Surely not? The Court backs up its decision with an explicit reference to article 481.1 of the Civil Procedural Act which, paradoxically, calls for the legal grounds to “be set forth with the necessary length”. As if all this were not upsetting enough, attorneys are now faced with a regulation restricting the font size to “10 points in footnotes”. The upsetting part is of course not the 10-point font, but rather the very idea that footnotes might be used in a court submission. Such literary innovations have long been considered heresy by a profession which prides itself on tradition.

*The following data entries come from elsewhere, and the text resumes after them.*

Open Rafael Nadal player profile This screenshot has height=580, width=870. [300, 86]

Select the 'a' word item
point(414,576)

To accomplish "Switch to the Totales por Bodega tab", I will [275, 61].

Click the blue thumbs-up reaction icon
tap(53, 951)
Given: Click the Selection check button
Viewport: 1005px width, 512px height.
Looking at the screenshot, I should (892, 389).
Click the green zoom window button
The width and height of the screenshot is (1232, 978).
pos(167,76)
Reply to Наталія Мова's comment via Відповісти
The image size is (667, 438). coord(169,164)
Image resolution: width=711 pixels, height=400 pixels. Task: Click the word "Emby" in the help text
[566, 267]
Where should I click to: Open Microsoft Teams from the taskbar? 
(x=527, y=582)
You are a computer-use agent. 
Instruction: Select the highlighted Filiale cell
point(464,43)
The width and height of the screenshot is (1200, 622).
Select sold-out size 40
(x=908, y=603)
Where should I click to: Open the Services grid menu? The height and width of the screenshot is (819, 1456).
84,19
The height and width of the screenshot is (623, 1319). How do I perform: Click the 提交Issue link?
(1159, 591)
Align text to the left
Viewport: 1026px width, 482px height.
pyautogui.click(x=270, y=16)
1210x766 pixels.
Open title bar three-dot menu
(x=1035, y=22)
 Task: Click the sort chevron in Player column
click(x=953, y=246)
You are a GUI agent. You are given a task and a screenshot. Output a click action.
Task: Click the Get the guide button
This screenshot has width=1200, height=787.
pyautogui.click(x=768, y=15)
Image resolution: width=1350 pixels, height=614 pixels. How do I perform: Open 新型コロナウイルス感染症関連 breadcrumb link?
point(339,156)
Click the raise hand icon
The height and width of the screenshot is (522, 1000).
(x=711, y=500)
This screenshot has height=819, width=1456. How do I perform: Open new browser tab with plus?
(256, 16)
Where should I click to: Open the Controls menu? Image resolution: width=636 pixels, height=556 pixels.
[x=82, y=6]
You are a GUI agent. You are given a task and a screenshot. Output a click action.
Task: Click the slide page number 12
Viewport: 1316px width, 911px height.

However, the new regulations are not limited to style and consolidate many substantive improvements in access to appeal. In the past, this depended entirely on meeting the technical criteria laid down in the statutory rules concerning economic value or contradiction of precedent. The Court will now in exceptional circumstances consider appeals where, “in the opinion of the Supreme Court”, there exists a need to create or modify case law due to the fact that the “social reality or the common opinion of the legal community has evolved in relation to a certain matter”. Although standard fare in other jurisdictions, this exercise of court discretion is the exception rather than the rule in Spain, which up to now has clung to the idea of a numerus clausus. The grounds of appeal were limited to those explicitly provided for by statute. This had not changed and the court has no discretion to refuse to allow appeals to proceed if these grounds are met. Indeed, this is a central aspect of the constitutional right of access of the citizens to the courts, one of the resounding successes of Spain’s democratic system.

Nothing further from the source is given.